Las llamas de la fogata acariciaban el cielo de la noche. Las sombras parecían ánimas que escuchaban a escondidas. «Mi padre dice que exageras, tío Juan», soltó uno con vergüenza, a media voz. «Es posible, boy, es posible. He vivido tantas aventuras que a veces no distingo el sueño de la vigilia. Porque tengo pesadillas...», dramatizó bajando la mirada. «Sigue, sigue», imploraron otros a coro. Juan era alto, fuerte, con las manos callosas. Vestía como un hombre acomodado. Sus modales eran a veces los de un cortesano. Tenía la tranquilidad del que ha pasado una vida intensa y guarda dinero para llegar al final de sus días.
«Atravesamos los mares hasta que vimos la costa de Inglaterra». «¿Y los piratas?», preguntó un chaval con los ojos encendidos. «Nuestro miedo era encontrarnos con el terrible Didrik Pinning. Es grande como un oso, fuerte como un buey, rubio como el oro. La barba le llega a la cintura. Lleva tres espadas. Una, a la espalda. Su tripulación... bueno, esto no debería decirlo». «Sí, sí, sí», gritó la chiquillería. «Su tripulación abre el cráneo a los prisioneros, y los tiran al mar para que se los coman los monstruos». Dos chicos se abrazaron y se hizo el silencio.
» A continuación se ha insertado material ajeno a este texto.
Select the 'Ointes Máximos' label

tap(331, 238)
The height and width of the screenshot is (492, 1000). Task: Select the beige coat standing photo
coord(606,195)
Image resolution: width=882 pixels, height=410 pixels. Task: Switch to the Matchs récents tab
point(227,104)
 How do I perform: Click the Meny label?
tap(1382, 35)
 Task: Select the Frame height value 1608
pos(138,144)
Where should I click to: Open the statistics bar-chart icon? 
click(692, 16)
«Desembarcamos en Sutton Pool, en Plymouth, en el condado de Devon, a 62 leguas de Londres», siguió Juan. «La semana pasada dijiste que fue en Bristol...», alertó un chico torciendo la cabeza. «Y antes de eso contaste que llegaste a Southampton», apuntó otro. «Puede ser, puede ser, pero la verdad es que entramos por el río Támesis. Pasamos por la fortaleza de Winchelsea y luego, a golpe de remo, fuimos por el canal del Rey hasta que vimos Londres».
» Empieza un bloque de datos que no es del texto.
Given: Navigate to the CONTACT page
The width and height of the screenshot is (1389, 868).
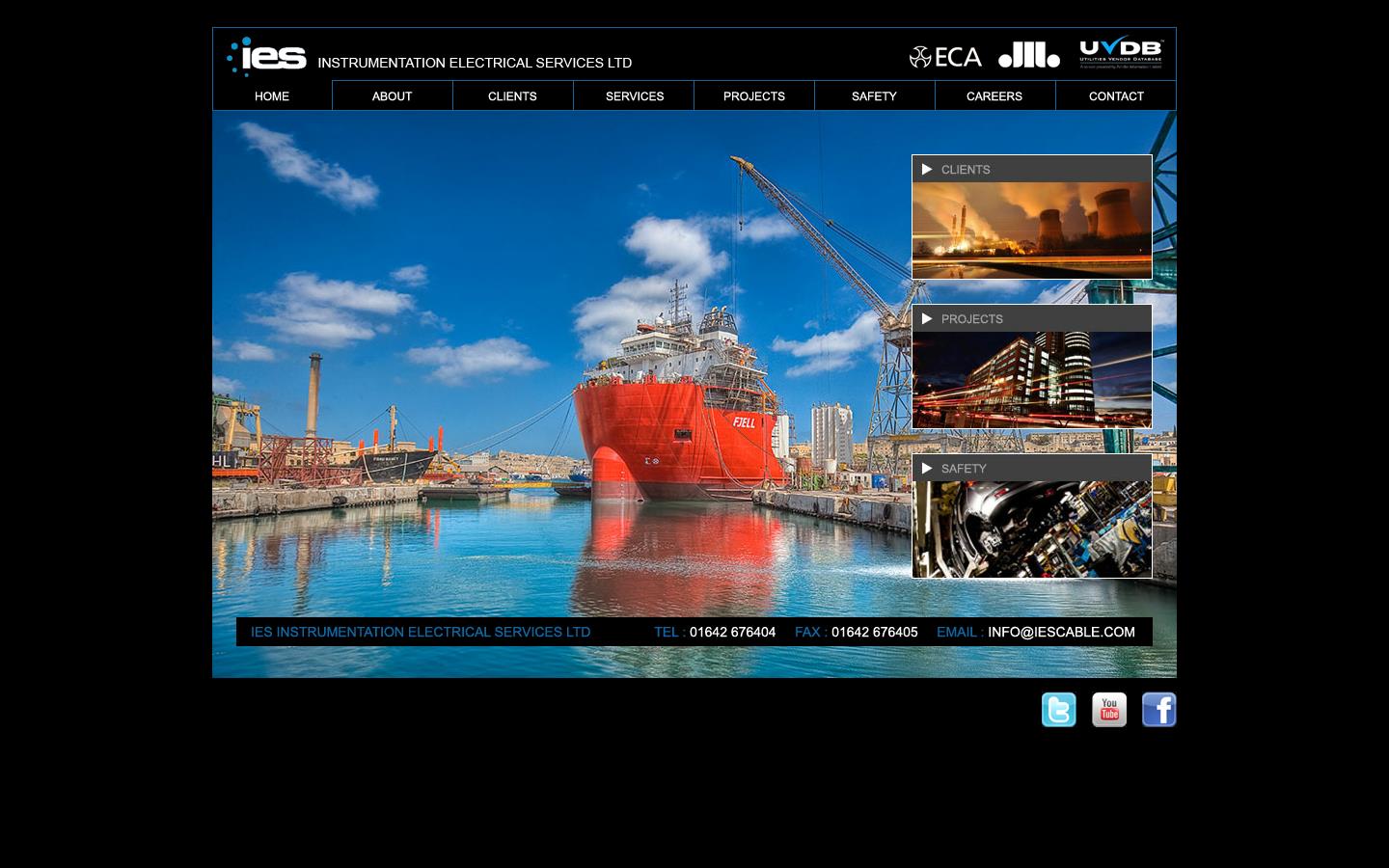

«Cuando desembarcamos la gente empezó a gritar. Qué chillidos de terror. Las mujeres se escondían. Los hombres se armaban. Las gallinas volaban, bueno, saltaban», contó Juan aleteando con las manos. «Los ingleses todavía recordaban a las tropas de Fernán Sánchez de Tovar, que llegaron hasta el corazón de Inglaterra a sangre y fuego. Nosotros solo íbamos a comerciar. Llevábamos toneles y toneles de vino. Y así conocí al rey», sentenció Juan con una sonrisa. «Nos hicimos amigos. Tenía un montón de hijos. Siete conté. El palacio era enorme, pero modesto, húmedo y triste. Habían pasado una guerra. La guerra de las rosas. Demasiada sangre, chicos. Así que cuando llegué yo, un tipo de Lepe, Enrique VII lo que quería era divertirse».
«Le contaba mis historias de aquí, algunas inventadas, y cantaba todo lo que se me ocurría. Jugábamos a las cartas y al ajedrez. Le dejaba ganar, aunque no fácilmente, para que no se diera cuenta». «Y ganaste, verdad, tío Juan, ganaste», dijo un chico esperando lo obvio. «Un día, ya amostazado, cuando se reía de mí como un bravucón, le hice una gran apuesta. Tu reino a la carta mayor, eh, Henry the 7th, le dije, porque así le llamaba. ¿No te atreves a jugarte tu tierra por un solo día, tú, todo un rey, con este pobre lepero? Y aceptó. Y perdió. Y reiné», concluyó Juan. «Pero cuenta más...». «Viví ese día como un rey. Llené mis arcas. Bauticé un pueblo de la costa con el nombre más bonito del mundo: Lepe. Y al final del día, ya agotado, porque reinar cansa mucho niños, Henry me regaló una corona. Esta», dijo Juan sacándola de debajo de su jubón. «Oh», dijeron todos los críos como si no la hubieran visto antes. «¿Qué vas a hacer con tus tesoros, tío Juan?», preguntó uno. «Pues voy a arreglar el convento de Santa María La Bella, sin cuya protección no me habría librado de los monstruos marinos». Y así fue.